Summary
~130 tests in SchemaPruningSuite (both "Spark vectorized reader" and "Non-vectorized reader" variants, with and without partition data columns) fail because CometNativeScan is not recognized as a file source scan node.
Error Pattern
All failures have the same error:
0 did not equal 1 Found 0 file sources in dataframe, but expected ArraySeq(struct<...>)
The test infrastructure looks for FileSourceScanExec or BatchScanExec nodes in the query plan to verify schema pruning. CometNativeScan is neither of these, so the tests find 0 file sources and fail.
Failing Tests
- All
SchemaPruningSuite tests including: select complex fields, nested field pruning, correlated subqueries, case-insensitive schema, generator output, Expand/Sort/Window, etc.
Case-insensitive parser variants from the same suite
SPARK-37450: Prunes unnecessary fields from Explode for count aggregation
Root Cause
CometNativeScan doesn't extend or isn't matched by the plan inspection utilities that look for file source scan nodes.
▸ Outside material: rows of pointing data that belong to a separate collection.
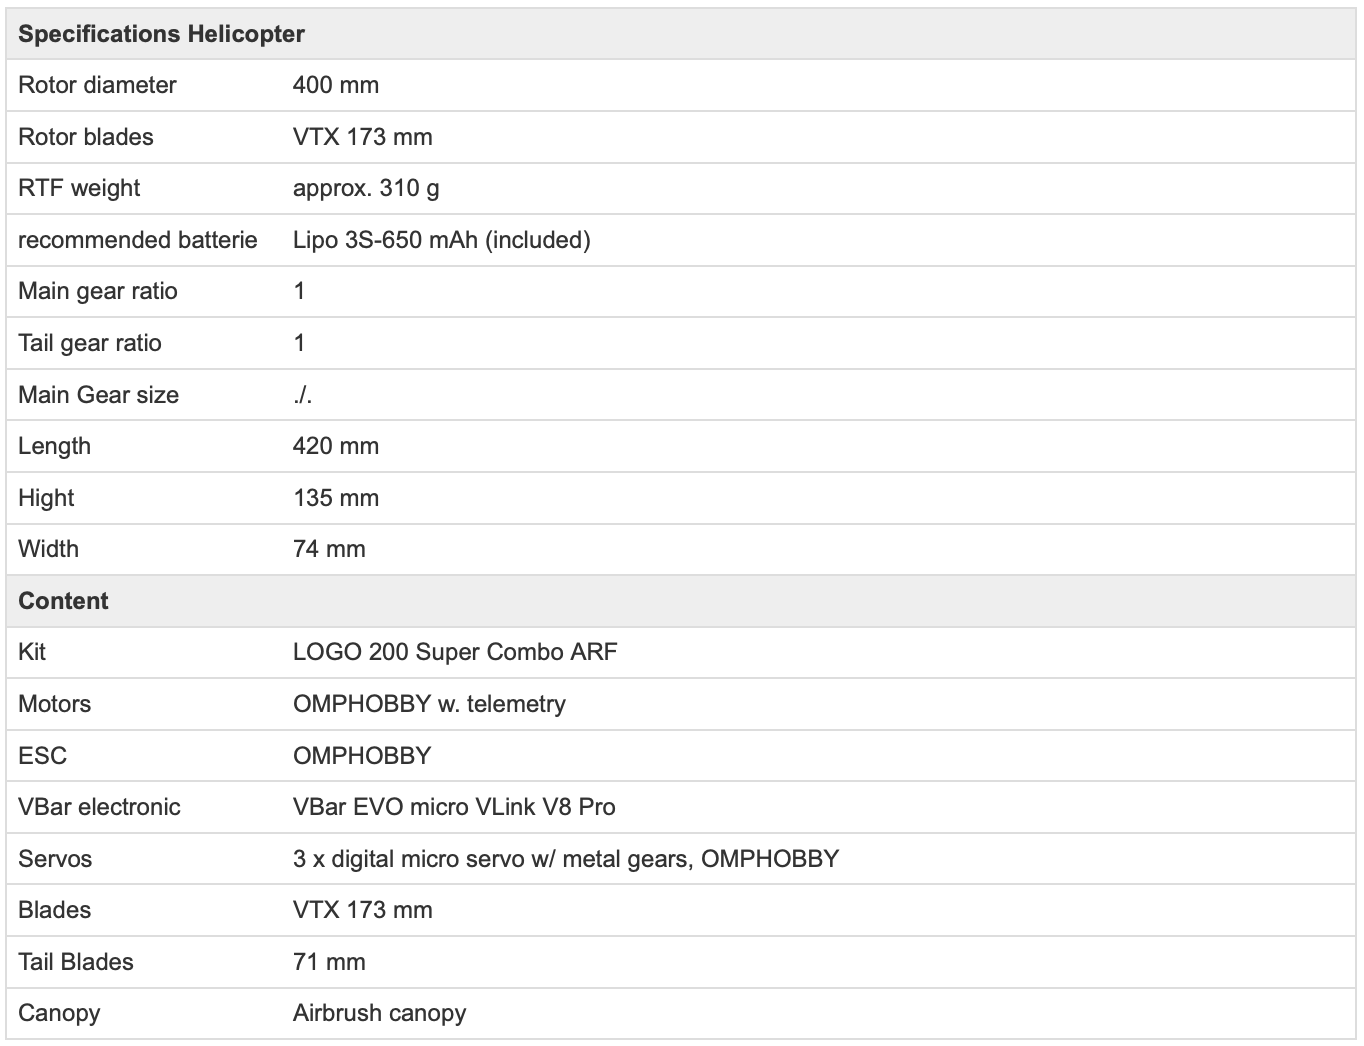
Task: Select the LOGO 200 Super Combo ARF text
Action: (x=455, y=652)
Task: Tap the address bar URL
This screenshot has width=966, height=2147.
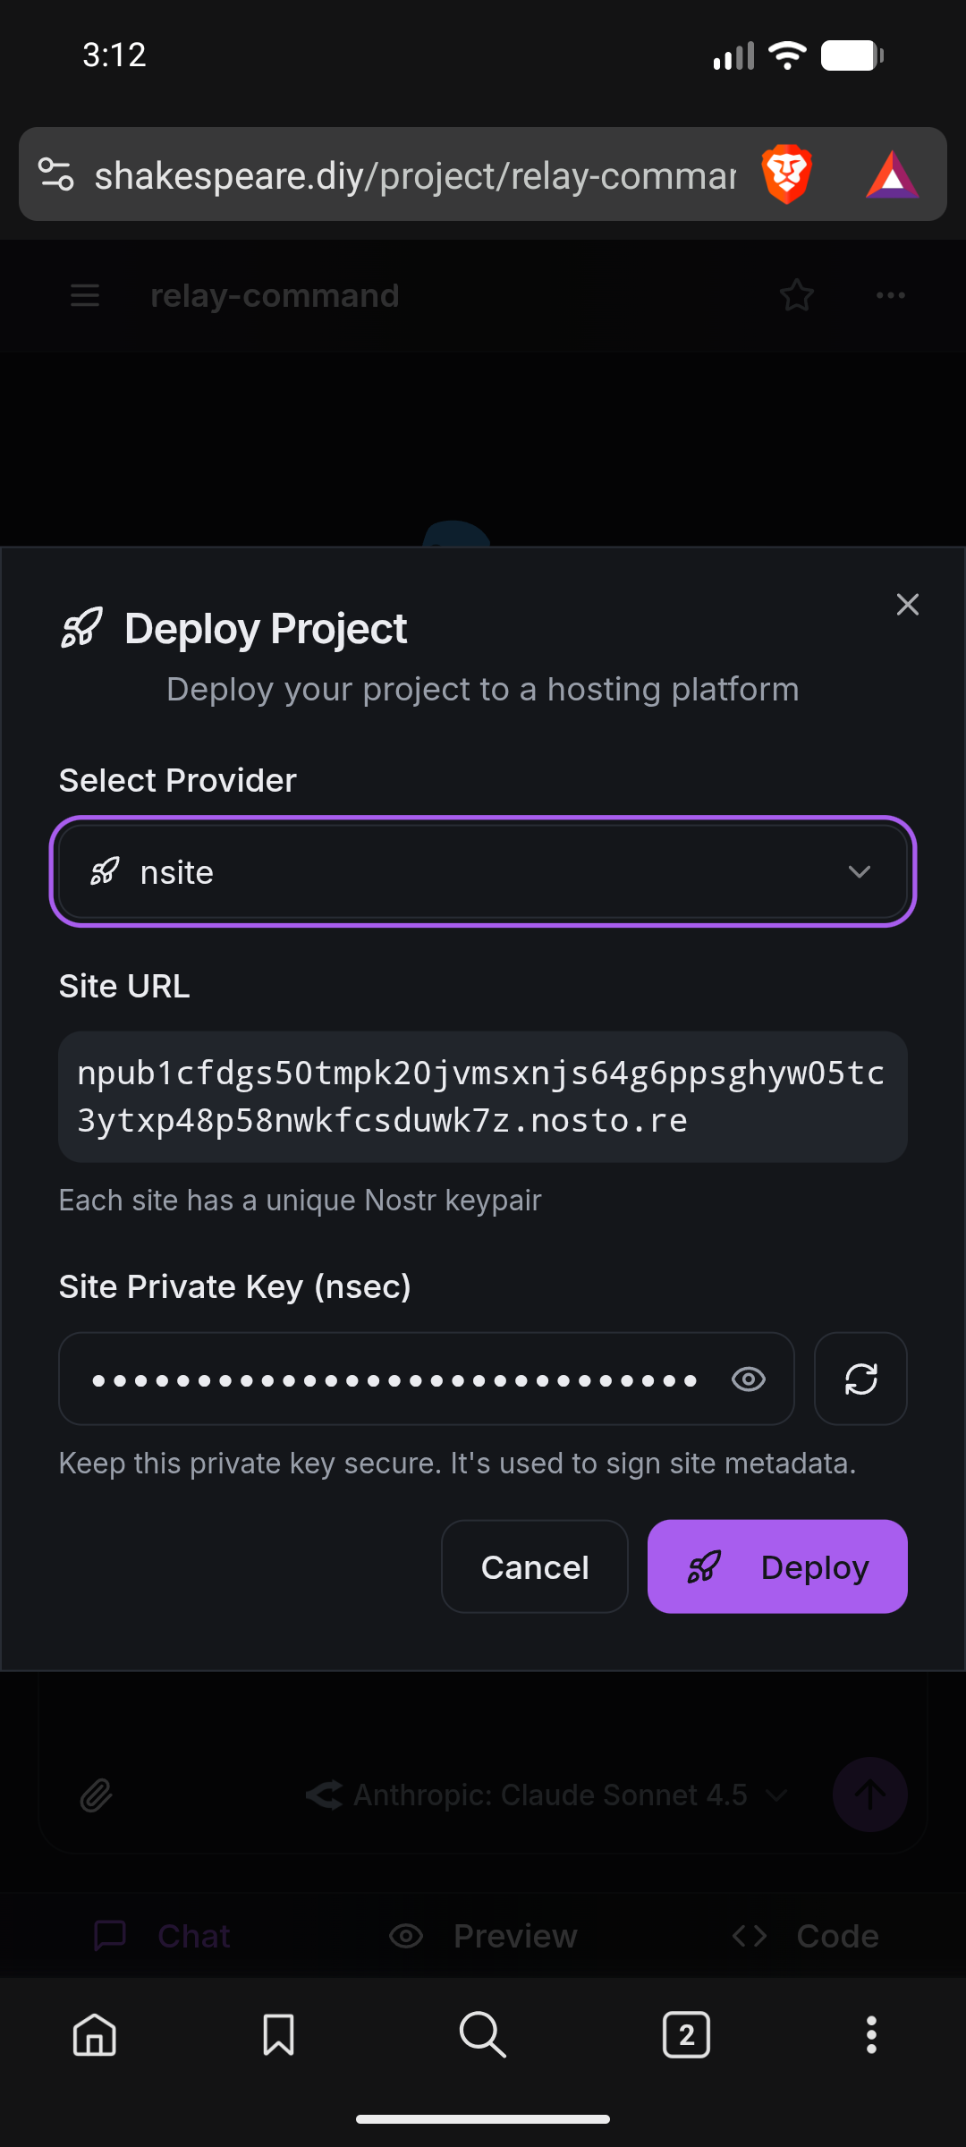Action: (x=415, y=176)
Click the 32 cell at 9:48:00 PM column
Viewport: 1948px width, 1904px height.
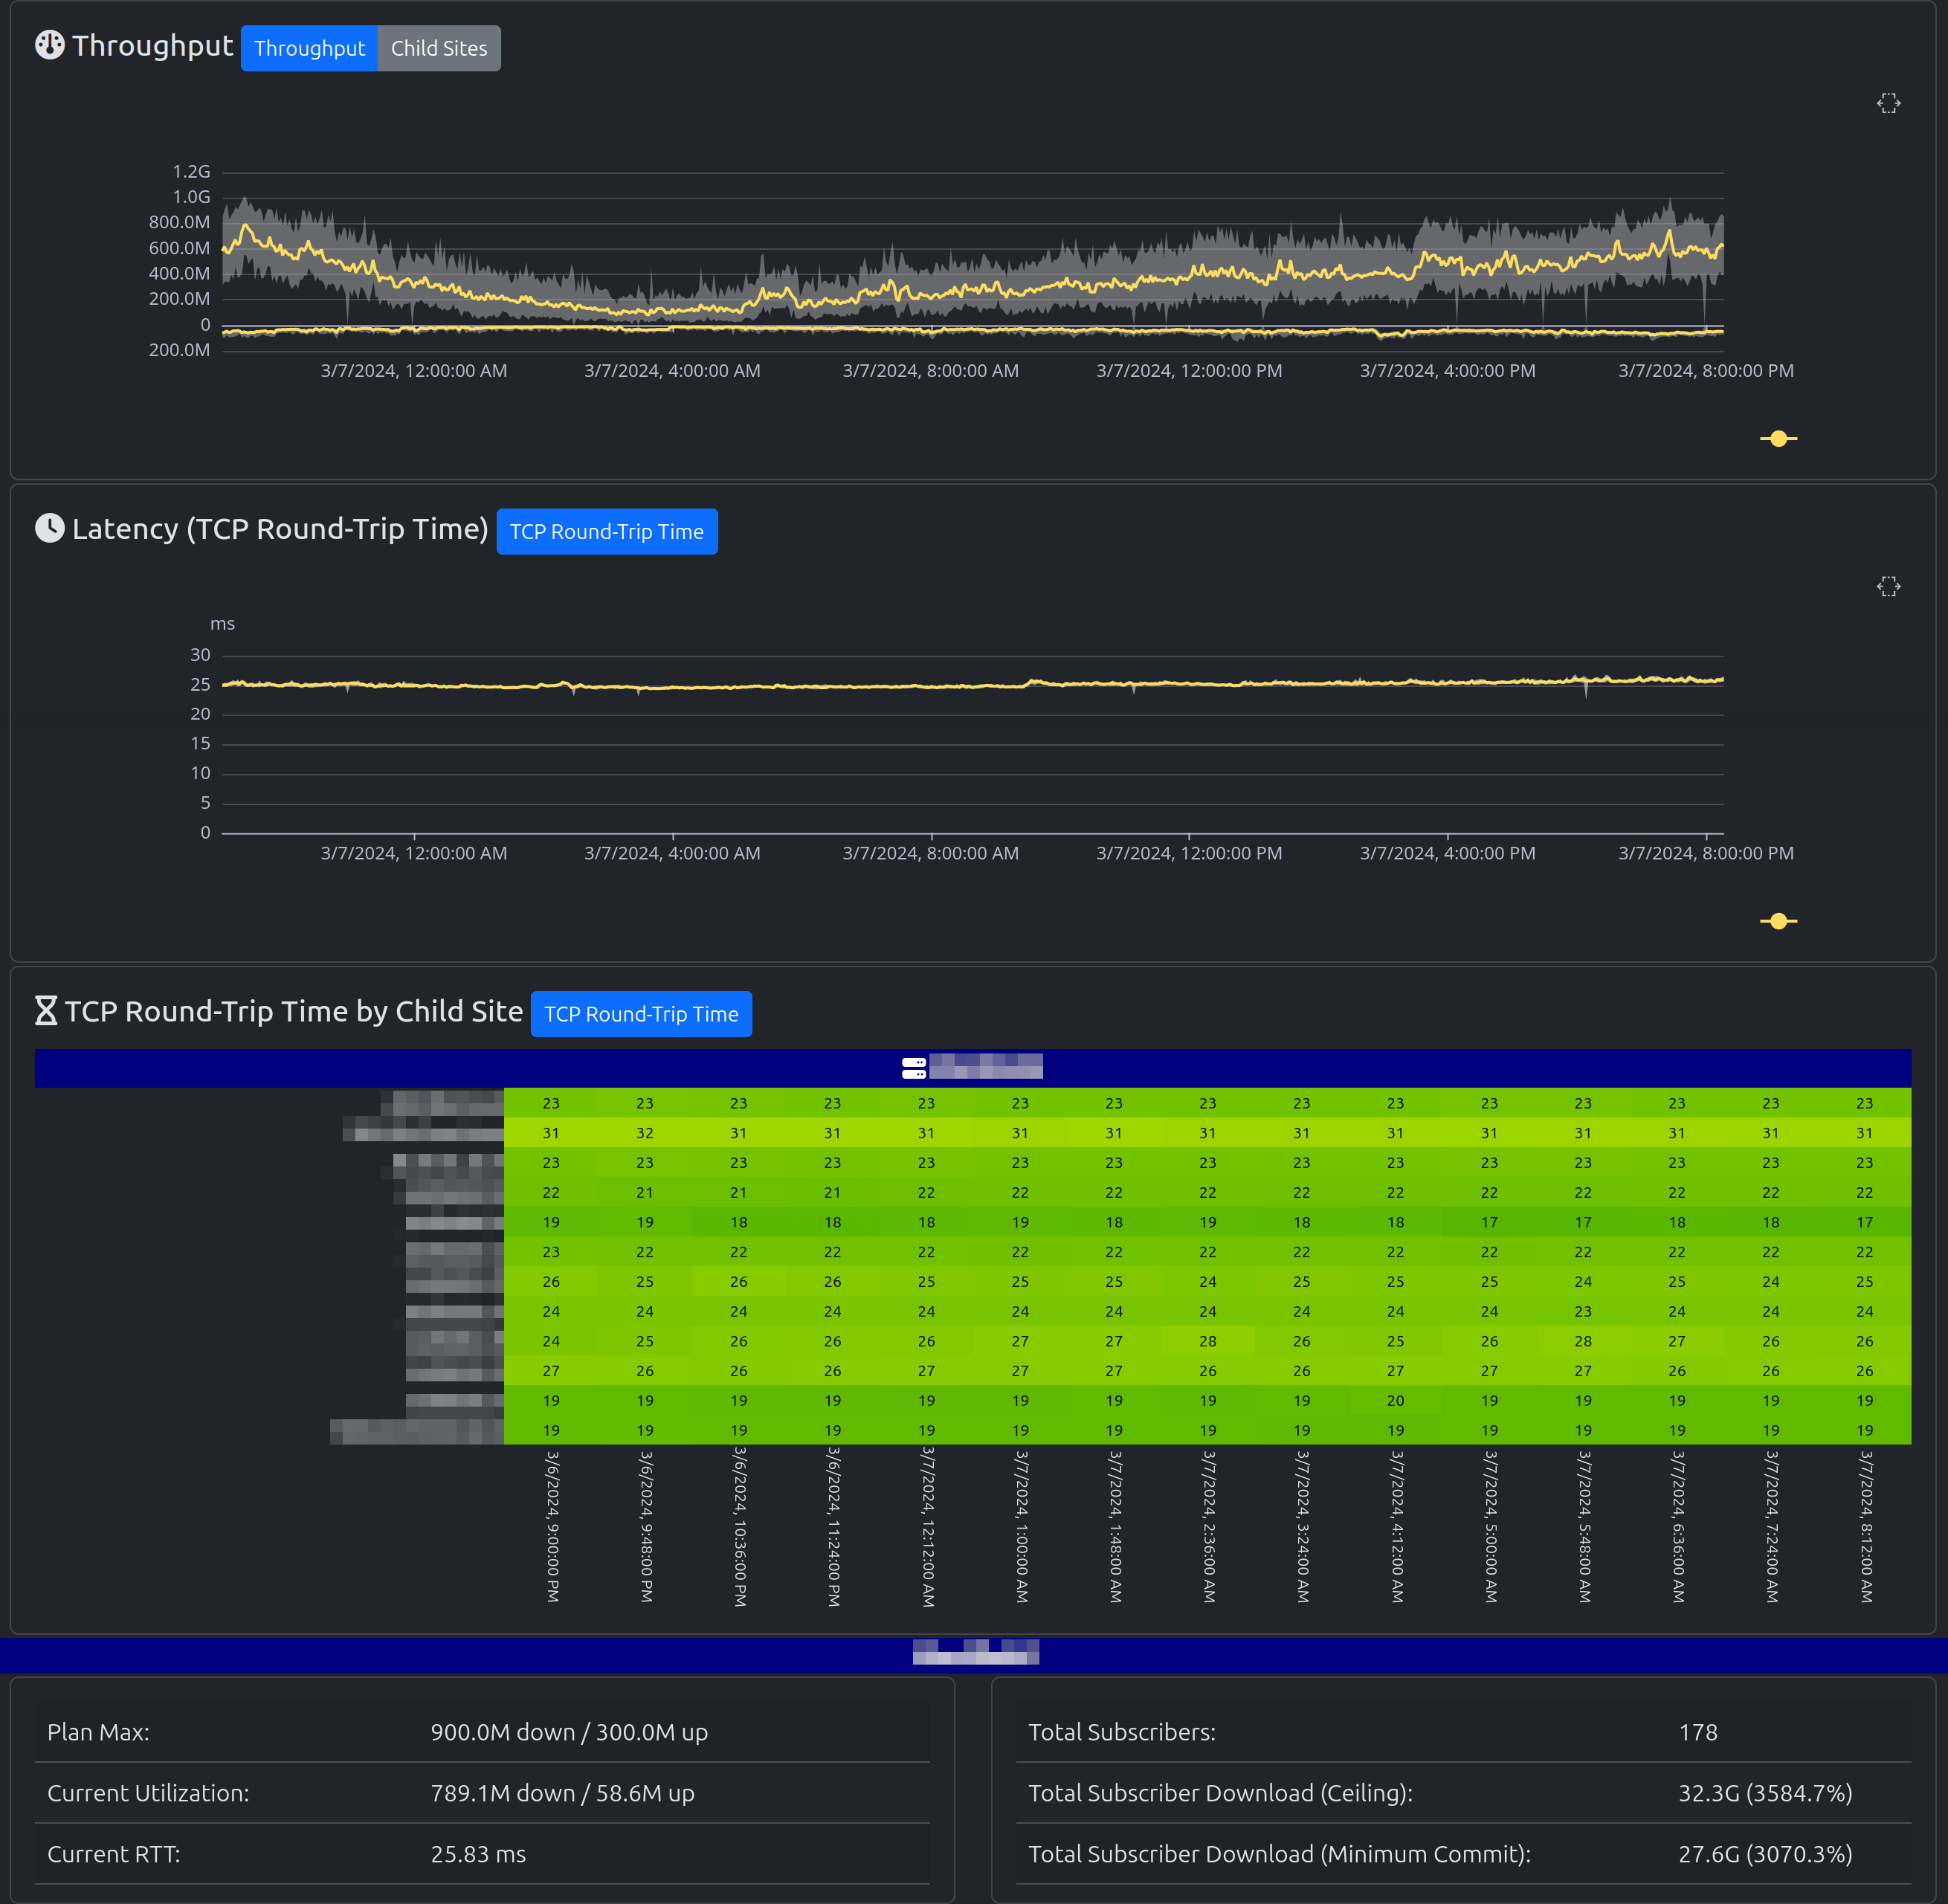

The tests verify that schema pruning pushes the correct pruned schema down to the scan, but can't find the scan node to inspect.
This is both a test infrastructure issue (tests don't know about CometNativeScan) and potentially a functional concern (schema pruning may not be happening the same way in native_datafusion).
Related
Discovered in CI for #3307 (enable native_datafusion in auto scan mode).